== MATERIAL SUPPLIED

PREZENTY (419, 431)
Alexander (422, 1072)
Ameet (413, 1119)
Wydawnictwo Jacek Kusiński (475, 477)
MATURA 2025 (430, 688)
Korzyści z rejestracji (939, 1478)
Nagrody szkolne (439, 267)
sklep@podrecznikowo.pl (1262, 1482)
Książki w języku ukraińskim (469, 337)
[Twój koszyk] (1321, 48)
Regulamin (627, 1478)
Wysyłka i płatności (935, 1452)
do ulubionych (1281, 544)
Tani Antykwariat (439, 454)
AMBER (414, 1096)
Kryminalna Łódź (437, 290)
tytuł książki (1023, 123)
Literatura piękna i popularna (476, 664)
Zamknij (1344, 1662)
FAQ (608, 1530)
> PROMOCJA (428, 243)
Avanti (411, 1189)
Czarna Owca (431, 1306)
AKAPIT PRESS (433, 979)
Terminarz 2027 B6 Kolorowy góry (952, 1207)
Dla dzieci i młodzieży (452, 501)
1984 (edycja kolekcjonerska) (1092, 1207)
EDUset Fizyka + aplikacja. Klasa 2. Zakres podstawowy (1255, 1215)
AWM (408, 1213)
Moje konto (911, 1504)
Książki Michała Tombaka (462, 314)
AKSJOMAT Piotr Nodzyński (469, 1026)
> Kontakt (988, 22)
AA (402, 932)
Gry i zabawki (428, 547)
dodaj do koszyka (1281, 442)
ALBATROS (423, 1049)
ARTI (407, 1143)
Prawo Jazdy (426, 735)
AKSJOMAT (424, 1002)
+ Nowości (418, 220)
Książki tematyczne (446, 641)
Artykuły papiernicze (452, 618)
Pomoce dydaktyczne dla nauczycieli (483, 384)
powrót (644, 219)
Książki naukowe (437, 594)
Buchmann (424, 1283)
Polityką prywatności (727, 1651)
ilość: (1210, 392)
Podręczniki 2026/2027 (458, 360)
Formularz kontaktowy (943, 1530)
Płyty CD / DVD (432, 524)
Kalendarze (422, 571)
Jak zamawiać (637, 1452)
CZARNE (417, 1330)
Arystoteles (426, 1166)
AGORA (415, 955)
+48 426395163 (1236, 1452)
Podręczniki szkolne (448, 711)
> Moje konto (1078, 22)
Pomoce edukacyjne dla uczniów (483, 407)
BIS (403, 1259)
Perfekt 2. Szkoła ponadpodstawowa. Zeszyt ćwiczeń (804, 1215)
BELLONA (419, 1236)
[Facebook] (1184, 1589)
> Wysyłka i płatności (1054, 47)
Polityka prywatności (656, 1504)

====
== MATERIAL SUPPLIED

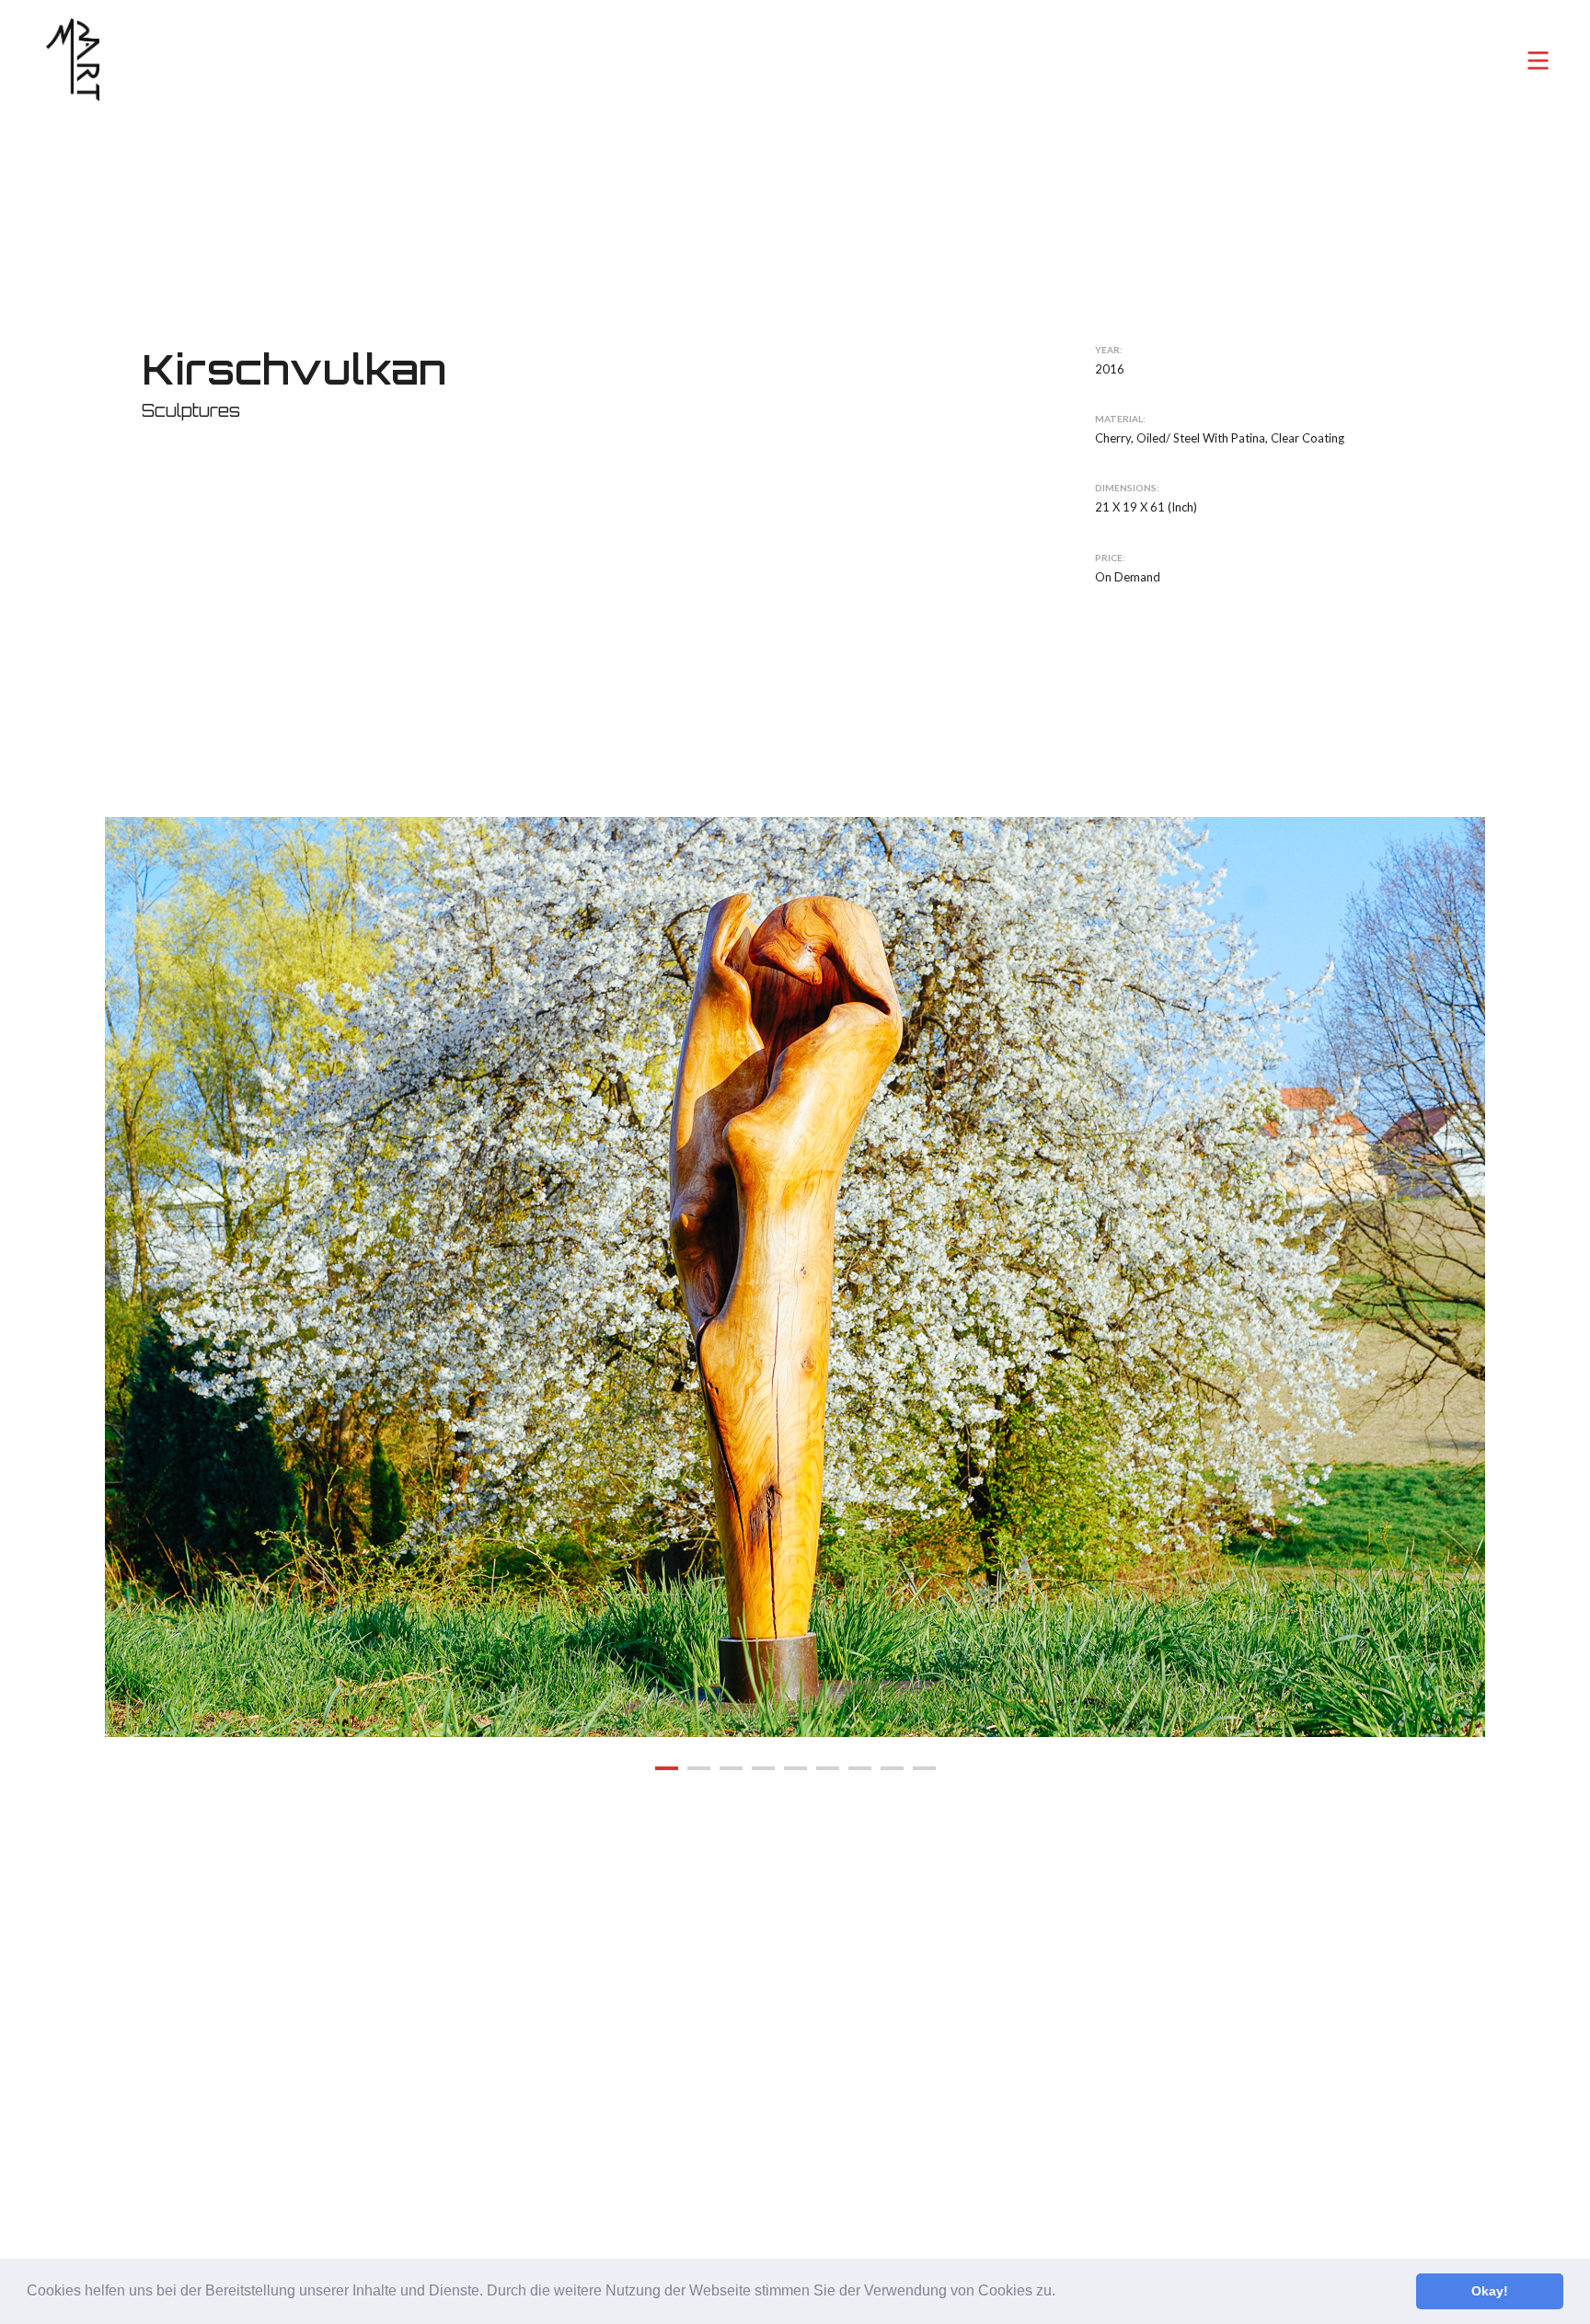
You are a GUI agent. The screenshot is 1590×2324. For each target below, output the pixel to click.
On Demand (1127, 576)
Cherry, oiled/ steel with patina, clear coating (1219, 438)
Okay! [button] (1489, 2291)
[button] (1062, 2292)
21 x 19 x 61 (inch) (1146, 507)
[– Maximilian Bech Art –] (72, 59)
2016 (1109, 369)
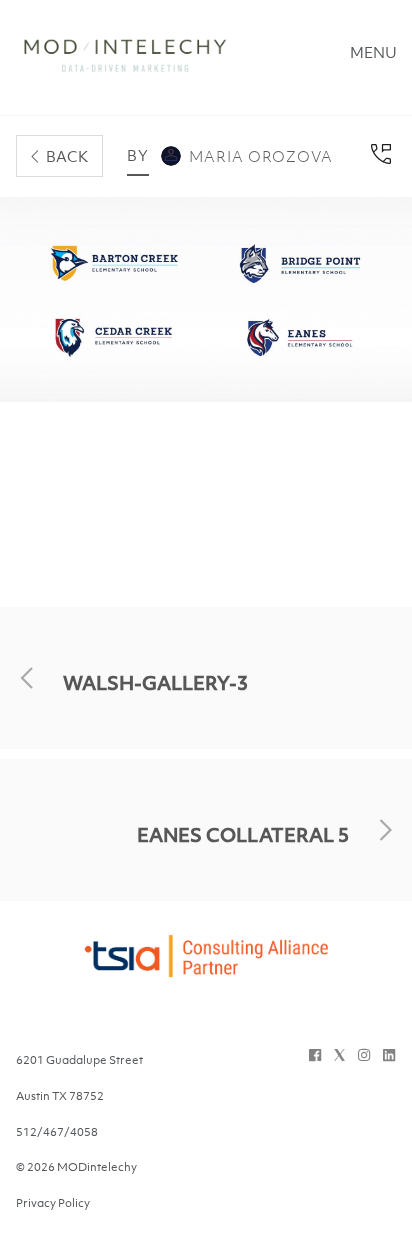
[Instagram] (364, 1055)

====
== MATERIAL SUPPLIED

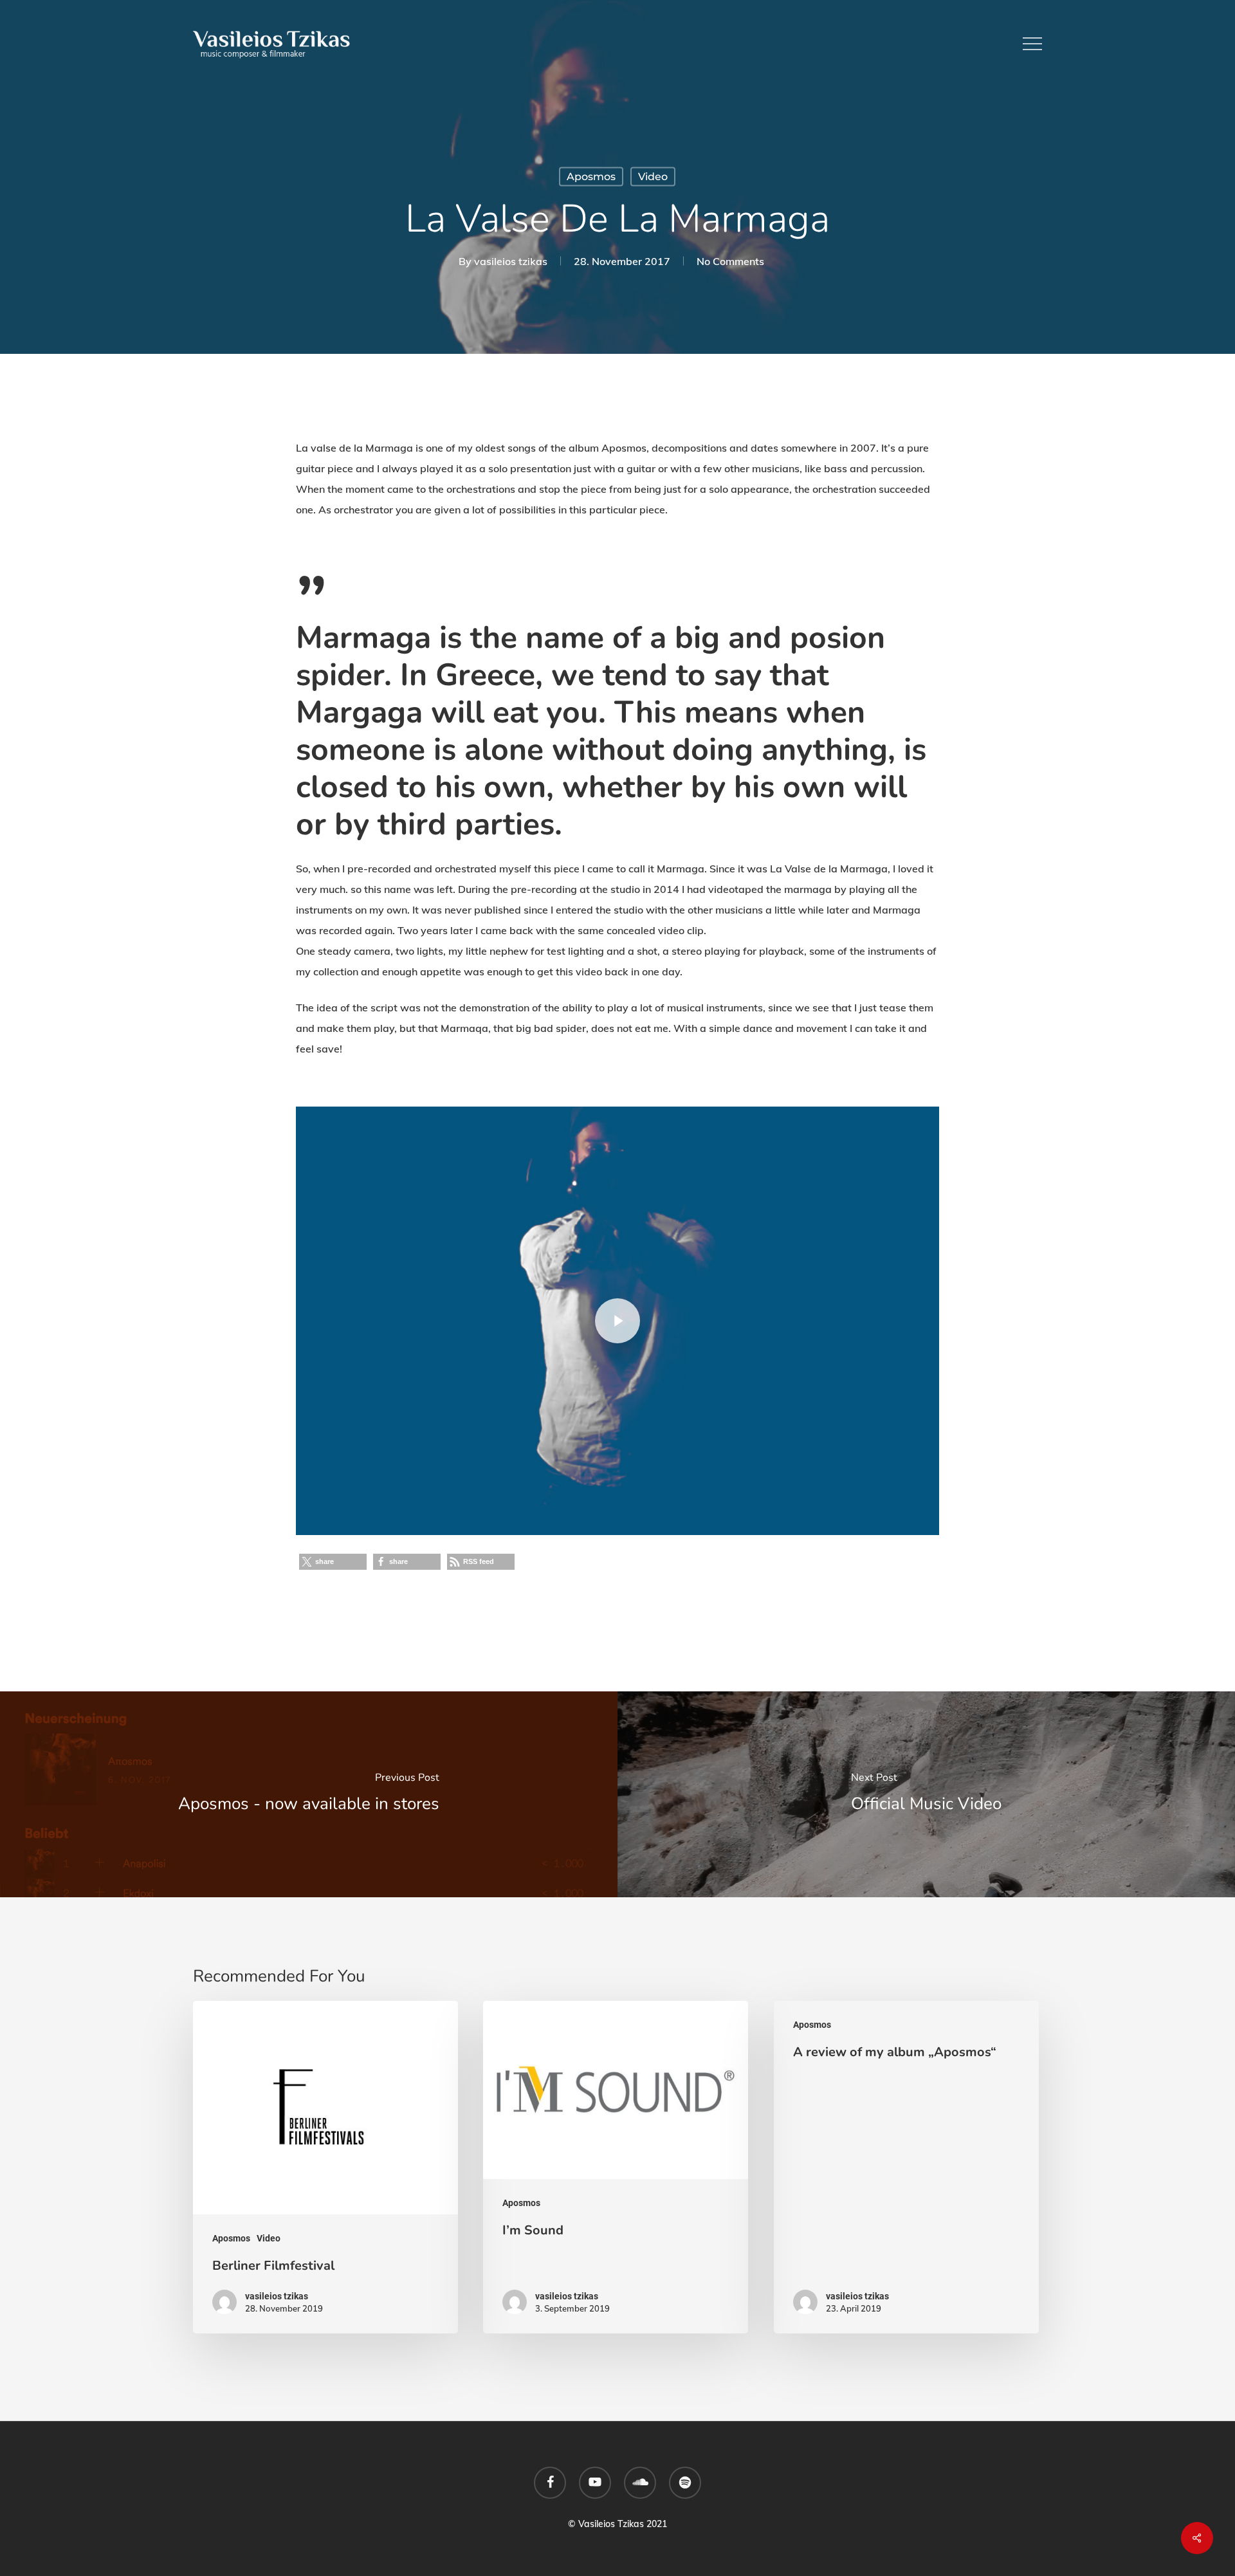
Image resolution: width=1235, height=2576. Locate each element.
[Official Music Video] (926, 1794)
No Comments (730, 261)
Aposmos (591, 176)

====

The answer must be every line of the data that holds the word "prywatności".

* **RESPONSE FOR THIS EXERCISE**
Polityką prywatności (727, 1651)
Polityka prywatności (656, 1504)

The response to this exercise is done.